• Meniscal Tears Among the Most Common of Knee Injuries

Meniscal Tears Among the Most Common of Knee Injuries

February 1, 2013

Dear Mayo Clinic:

I am 77 years old and have knee pain that I suspect is a torn meniscus. Is there a chance it will heal on its own with rest? If not, what is involved in the surgical treatment of a meniscal tear?

Answer:

Maneuvers that forcefully compress and twist or rotate the knee can lead to a torn meniscus, which is cartilage in the knee joint. This cartilage acts like a cushion between the shinbone (tibia) and thighbone (femur). Meniscal tears are among the most common knee injuries. How torn knee cartilage is treated varies considerably. For older adults, treatment decisions can be more complex if osteoarthritis also is present in the affected knee.

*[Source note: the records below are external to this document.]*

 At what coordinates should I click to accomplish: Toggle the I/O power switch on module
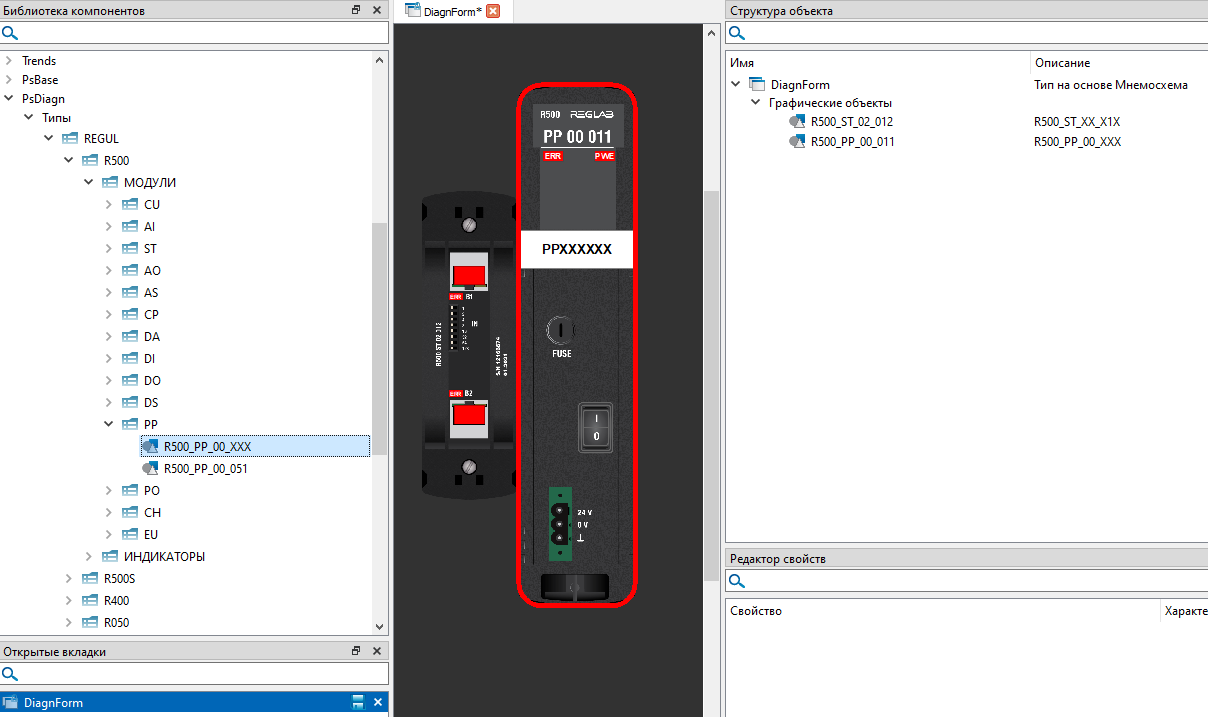pos(596,426)
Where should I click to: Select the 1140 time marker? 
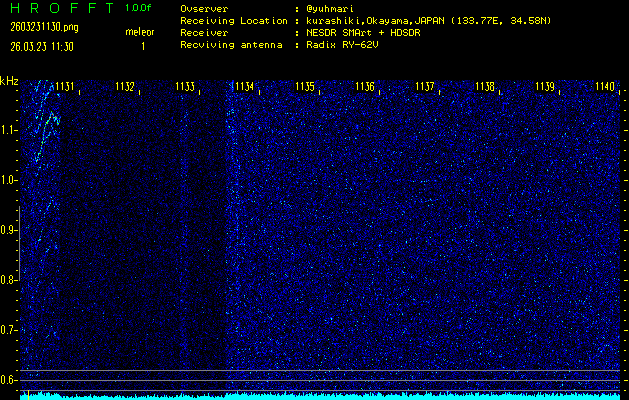tap(604, 87)
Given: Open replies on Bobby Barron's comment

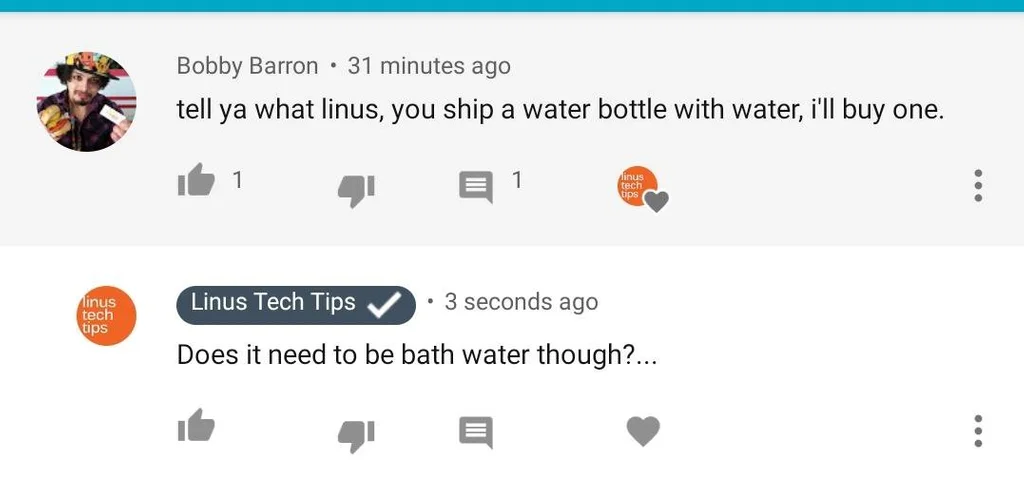Looking at the screenshot, I should pos(476,186).
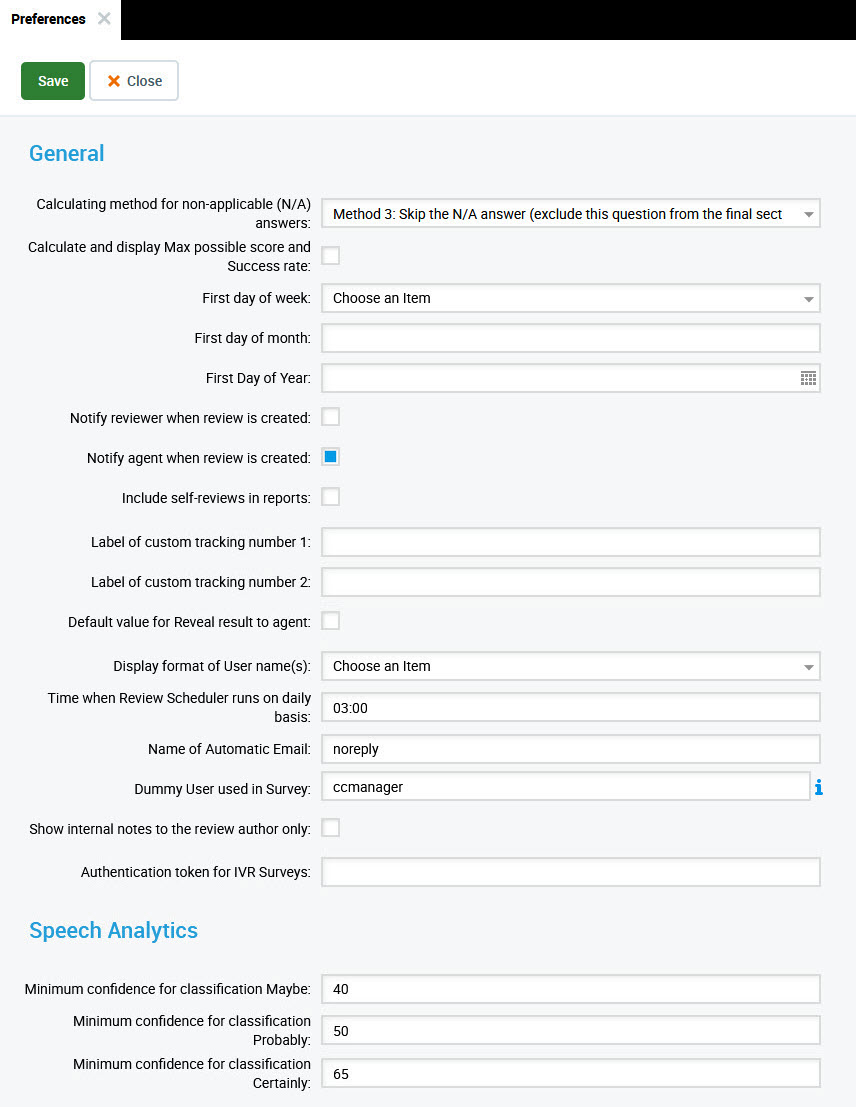This screenshot has width=856, height=1107.
Task: Click the Review Scheduler time field showing 03:00
Action: 570,707
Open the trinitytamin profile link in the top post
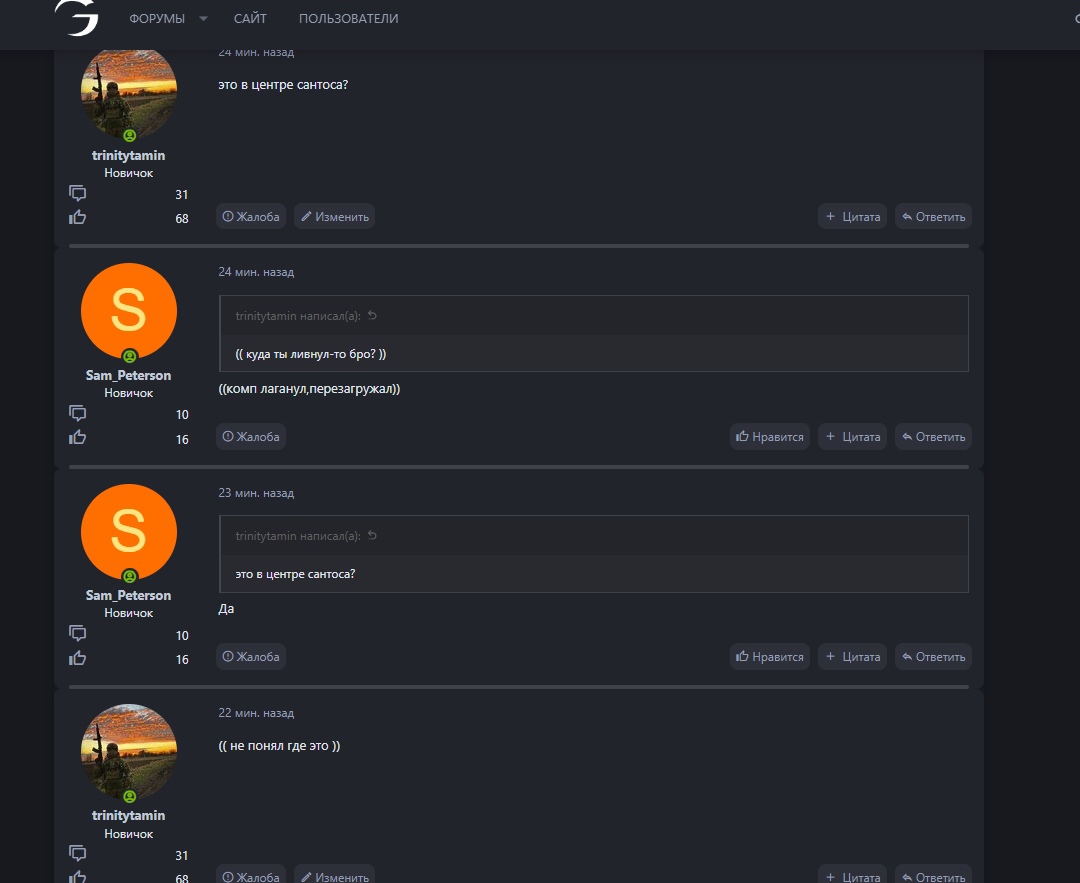Viewport: 1080px width, 883px height. point(129,155)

Damage to the meniscus may be sudden and severe, as can happen to athletes in competitive contact sports. But common movements, such as kneeling and squatting, also can cause damage.

On the flip side, tears may go unnoticed, developing over time from regular joint wear that occurs naturally. Among older adults, wearing down of the meniscus is part of degenerative arthritis that may affect the rest of the aging knee. These changes in the meniscus are best called "wear and tear," since they often don't result from a single injury and may have no symptoms.

Pain from an actual meniscus injury can vary. The signs and symptoms of a meniscal tear may include a popping sensation when moving the knee, swelling or stiffness, pain (especially when rotating your knee) and possible difficulty fully straightening your knee.

Any knee pain or swelling — whether unexplained or due to injury — should be evaluated by your physician. A torn meniscus can often be identified during a physical exam. However, if you also have degenerative changes in the joint related to osteoarthritis, determining what might be the actual cause of the knee pain or malfunction can be more challenging. Both the meniscus and arthritis can cause pain.

Imaging studies may include X-rays, which can show some changes that might be related to osteoarthritis. If the X-rays do not suggest significant arthritis and the physical examination indicates you may have a meniscus tear, magnetic resonance imaging (MRI) will likely be done to get a clearer picture of the meniscus and the rest of the knee joint. But MRI is best done only when there are significant symptoms. In the absence of symptoms, MRI scans could lead to costly and ineffective treatment.

Whenever possible, non-operative, conservative measures are generally considered the first line of treatment when there are symptoms of meniscal problems. This involves resting your knee by avoiding activities that put pressure on the joint or twist it and cause pain, such as squatting, kneeling and repetitive bending of your knee. Along with rest, ice can help reduce pain and swelling. A nonprescription pain reliever also may help ease knee pain.

Once pain is diminished, the next step is typically physical therapy to strengthen the muscles around your knee and in your legs. Research has shown that improving muscle support around the knee helps to reduce pain with many knee wear and tear problems. Physical therapy is supplemented by home exercises. In addition, an injection of cortisone into the knee may help relieve inflammation and pain, which can make the therapy and exercise treatment more effective. If non-operative treatment fails and your knee remains significantly painful, your doctor may recommend surgery.

Arthroscopic knee surgery is a common orthopedic procedure that's done through tiny incisions around your knee. The arthroscope contains a light and small camera that allows your surgeon to clearly view the inside of your knee on a monitor. Small surgical tools to remove portions of or repair meniscal cartilage are inserted through these tiny incisions. This is considered an outpatient surgical procedure, which means you will go home the same day, although full recovery may take weeks or months. You'll be given exercises designed to help restore motion and strengthen the muscles of your knee and leg.

It's important to mention that if osteoarthritis also is present in the affected knee and the meniscal problem is due to wear and tear, surgical treatment may not provide the kind of pain relief or return to better joint function normally expected with arthroscopic surgery. Be sure to see your doctor to determine the cause of your knee pain and to come up with a treatment plan that best meets your needs.

— Bruce Levy, M.D., Orthopedic Surgery, Mayo Clinic, Rochester, Minn.